Oppenheimer: The record of all those films can do that. That serves a value. That was actually Nick Frazier’s good point buried in his article: we are a community of concern and we are a community that should collectively inscribe our values and say that this is wrong. That has some value. Maybe it does.

THE LOOK OF SILENCE

‘The Look of Silence’

Marlow: Another issue of The Act of Killing and The Look of Silence is that your focus on the present allows an additional layer of discomfort for the viewer. I think maybe this is particularly sensitive in the United States because many of its citizens believe (despite plenty of evidence to the contrary) that the country is always proactive in righting wrongs. It is a myth that gets persistently perpetuated. An insufficient parallel, perhaps, to the situation in Indonesia is a parallel history where the National Socialist Party were still in power in Germany today…

Oppenheimer: …and that we might have supported it at the height of the atrocities.

Marlow: Some viewers cannot look in the mirror and say, ‘How is it that this was allowed to happen?’ They likely were not aware of the extent to which this is presently problem and little is being done about it. Nothing had been done about it on a national level.

Oppenheimer: One point I am able to make again and again with The Look of Silence regards this piece of archival footage from NBC News [in the 1970s] where it is reported to Americans that one of our large multi‑national corporations creates the rubber for the soles in our shoes and, above all, for the tires on our cars and bicycles. That this company is using slave labor to harvest its rubber and sending those slaves back to concentration camps from which they are being dispatched out to death squads to be killed or starved to death. This is precisely what German corporations did on the periphery of Auschwitz twenty years earlier. It is a profound challenge to our idea that we are a force for freedom and democracy in the post‑war world. We were replicating some of the most outrageous, horrific crimes at Auschwitz in the name of a free market. Slave labor is available and we will use it because it is available. We would be foolish not to!
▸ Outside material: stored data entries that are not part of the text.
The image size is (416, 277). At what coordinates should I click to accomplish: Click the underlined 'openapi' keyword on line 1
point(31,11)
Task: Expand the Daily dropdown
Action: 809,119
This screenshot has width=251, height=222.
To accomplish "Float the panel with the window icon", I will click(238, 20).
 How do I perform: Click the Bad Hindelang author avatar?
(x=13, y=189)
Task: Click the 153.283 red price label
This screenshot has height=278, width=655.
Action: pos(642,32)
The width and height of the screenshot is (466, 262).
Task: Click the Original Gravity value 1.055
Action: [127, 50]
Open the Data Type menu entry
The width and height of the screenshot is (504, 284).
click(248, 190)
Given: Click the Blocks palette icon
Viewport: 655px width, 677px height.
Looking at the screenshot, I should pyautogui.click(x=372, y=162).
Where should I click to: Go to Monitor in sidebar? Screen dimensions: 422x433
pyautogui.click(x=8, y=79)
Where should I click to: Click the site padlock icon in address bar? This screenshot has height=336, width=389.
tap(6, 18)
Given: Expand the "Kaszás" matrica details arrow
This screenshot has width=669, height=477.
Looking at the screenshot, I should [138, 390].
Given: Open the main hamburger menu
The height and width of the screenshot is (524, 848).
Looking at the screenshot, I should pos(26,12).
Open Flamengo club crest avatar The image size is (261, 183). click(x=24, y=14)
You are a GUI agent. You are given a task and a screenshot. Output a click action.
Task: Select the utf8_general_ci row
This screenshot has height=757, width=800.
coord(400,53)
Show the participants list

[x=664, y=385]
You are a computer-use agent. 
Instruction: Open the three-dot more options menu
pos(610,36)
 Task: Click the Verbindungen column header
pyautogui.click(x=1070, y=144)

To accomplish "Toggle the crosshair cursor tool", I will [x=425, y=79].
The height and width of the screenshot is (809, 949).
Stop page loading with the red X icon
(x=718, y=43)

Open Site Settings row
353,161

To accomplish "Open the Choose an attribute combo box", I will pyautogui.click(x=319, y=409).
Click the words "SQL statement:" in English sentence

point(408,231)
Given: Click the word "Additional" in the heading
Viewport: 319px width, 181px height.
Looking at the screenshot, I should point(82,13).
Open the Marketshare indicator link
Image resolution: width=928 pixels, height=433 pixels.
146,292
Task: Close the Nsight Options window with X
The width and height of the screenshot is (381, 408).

I am sure it was not a murderous intent on the part of Goodyear. It was purely an economic decision. Just as I am sure it was for the German corporations at Auschwitz. The fact that we were doing it twenty years after Auschwitz is really a profound stain on our country’s record. It is a very important moment for me in the film. Which screening did you attend at Telluride?

Marlow: The first. Tim League [of the Alamo Drafthouse and Drafthouse Films] was there.

Oppenheimer: At the third screening, there was a woman at Telluride who stood up and said, ‘My father was a Goodyear executive at that time. I never knew this. I’m not sure that he knew this.’ Perhaps he did not know it, depending on his role there. But I think that is very important to me. In the mention of erasing the past, I was also going to mention earlier that at my first screening here in Austin, a student came up to me afterwards and said, ‘On campus, there is a whole debate. There was a Jefferson Davis statue. We wanted to remove it. We got it removed but how do we have a dialogue with the other side, with the people who wanted to keep it?’ I started saying, ‘I think it is actually somehow important, ideally, to try and learn from Adi and have a discussion where you try and short circuit the instinctive expected mutual defensiveness and say, ‘Look, this is what this issue means to me. This is why it hurts me to have this statue here.’ And then listen to them about why they want to keep it. I am not sure that is strategically the right thing to do if it is more important to get rid of that statue.’ But I also then said, ‘You know something? I am not certain that it is a good idea to tear down those statues.’ This goes back to the question of The Birth of a Nation. I said, ‘For example, when I am asked what I feel should happen in the way of justice in Indonesia, I do not say that all of the monuments celebrating the genocide—of which there is one in every single town in Indonesia—I do not think that they should be torn down. I think, ideally, they would be turned into exhibits in a much large Indonesian holocaust museum that would mostly be composed of the remains of concentration camps and torture centers but would also include these monuments with a thorough explanation of how they functioned.’

Marlow: The moment in The Look of Silence that is from this broadcast also portrays the slave laborers—these prisoners—as the enemy of the powers-that-be. It is stated matter-of-factly. I remember them described as ‘communists,’ for that period something of a code for ‘different from us.’

Oppenheimer: Actually—sadly—they do not even say they’re communist. They say…

Marlow: My faulty memory…

Oppenheimer: No. It is worse. All they say is that they were members of the Rubber Workers Union (which was communist-run). They’re members of a ‘communist-run union.’ Meaning they are guilty-by-association and they deserved to be used as slaves. They’re plantation workers and so we should not hesitate to conclude that somehow they’re dyed-in-the-wool communists.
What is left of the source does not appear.